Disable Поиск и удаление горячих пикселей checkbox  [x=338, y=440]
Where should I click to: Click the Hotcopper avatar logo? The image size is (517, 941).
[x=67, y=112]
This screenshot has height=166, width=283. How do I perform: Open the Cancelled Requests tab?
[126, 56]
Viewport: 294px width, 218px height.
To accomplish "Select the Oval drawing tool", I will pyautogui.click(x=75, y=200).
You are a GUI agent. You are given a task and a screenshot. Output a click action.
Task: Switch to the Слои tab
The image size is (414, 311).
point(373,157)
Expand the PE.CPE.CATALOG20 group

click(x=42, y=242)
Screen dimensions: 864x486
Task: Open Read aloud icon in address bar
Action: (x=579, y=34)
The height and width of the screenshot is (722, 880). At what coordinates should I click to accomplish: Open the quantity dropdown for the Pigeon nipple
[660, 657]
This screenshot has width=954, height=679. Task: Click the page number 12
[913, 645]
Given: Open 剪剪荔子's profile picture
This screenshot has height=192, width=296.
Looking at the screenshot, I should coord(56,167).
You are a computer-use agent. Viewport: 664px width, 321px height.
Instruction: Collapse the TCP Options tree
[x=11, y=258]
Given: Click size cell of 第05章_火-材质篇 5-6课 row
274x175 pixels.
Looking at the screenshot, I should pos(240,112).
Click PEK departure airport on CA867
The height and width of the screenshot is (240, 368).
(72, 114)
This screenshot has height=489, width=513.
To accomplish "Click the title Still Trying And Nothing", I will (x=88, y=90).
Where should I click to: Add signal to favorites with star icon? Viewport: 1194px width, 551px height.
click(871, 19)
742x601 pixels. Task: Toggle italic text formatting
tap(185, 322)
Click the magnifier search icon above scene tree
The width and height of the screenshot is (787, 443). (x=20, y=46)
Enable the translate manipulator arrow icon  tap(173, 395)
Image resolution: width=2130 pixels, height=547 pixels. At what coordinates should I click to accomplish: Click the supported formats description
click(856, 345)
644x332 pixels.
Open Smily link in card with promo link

···

Could you transcribe all of the data exactly as it is given?

Disable Поиск и удаление горячих пикселей checkbox  [x=338, y=440]
Where should I click to: Click the Hotcopper avatar logo? The image size is (517, 941).
[x=67, y=112]
This screenshot has height=166, width=283. How do I perform: Open the Cancelled Requests tab?
[126, 56]
Viewport: 294px width, 218px height.
To accomplish "Select the Oval drawing tool", I will pyautogui.click(x=75, y=200).
You are a GUI agent. You are given a task and a screenshot. Output a click action.
Task: Switch to the Слои tab
The image size is (414, 311).
point(373,157)
Expand the PE.CPE.CATALOG20 group

click(x=42, y=242)
Screen dimensions: 864x486
Task: Open Read aloud icon in address bar
Action: (x=579, y=34)
The height and width of the screenshot is (722, 880). At what coordinates should I click to accomplish: Open the quantity dropdown for the Pigeon nipple
[660, 657]
This screenshot has width=954, height=679. Task: Click the page number 12
[913, 645]
Given: Open 剪剪荔子's profile picture
This screenshot has height=192, width=296.
Looking at the screenshot, I should coord(56,167).
You are a computer-use agent. Viewport: 664px width, 321px height.
Instruction: Collapse the TCP Options tree
[x=11, y=258]
Given: Click size cell of 第05章_火-材质篇 5-6课 row
274x175 pixels.
Looking at the screenshot, I should pos(240,112).
Click PEK departure airport on CA867
The height and width of the screenshot is (240, 368).
(72, 114)
This screenshot has height=489, width=513.
To accomplish "Click the title Still Trying And Nothing", I will (x=88, y=90).
Where should I click to: Add signal to favorites with star icon? Viewport: 1194px width, 551px height.
click(871, 19)
742x601 pixels. Task: Toggle italic text formatting
tap(185, 322)
Click the magnifier search icon above scene tree
The width and height of the screenshot is (787, 443). (x=20, y=46)
Enable the translate manipulator arrow icon  tap(173, 395)
Image resolution: width=2130 pixels, height=547 pixels. At what coordinates should I click to accomplish: Click the supported formats description
click(856, 345)
644x332 pixels.
Open Smily link in card with promo link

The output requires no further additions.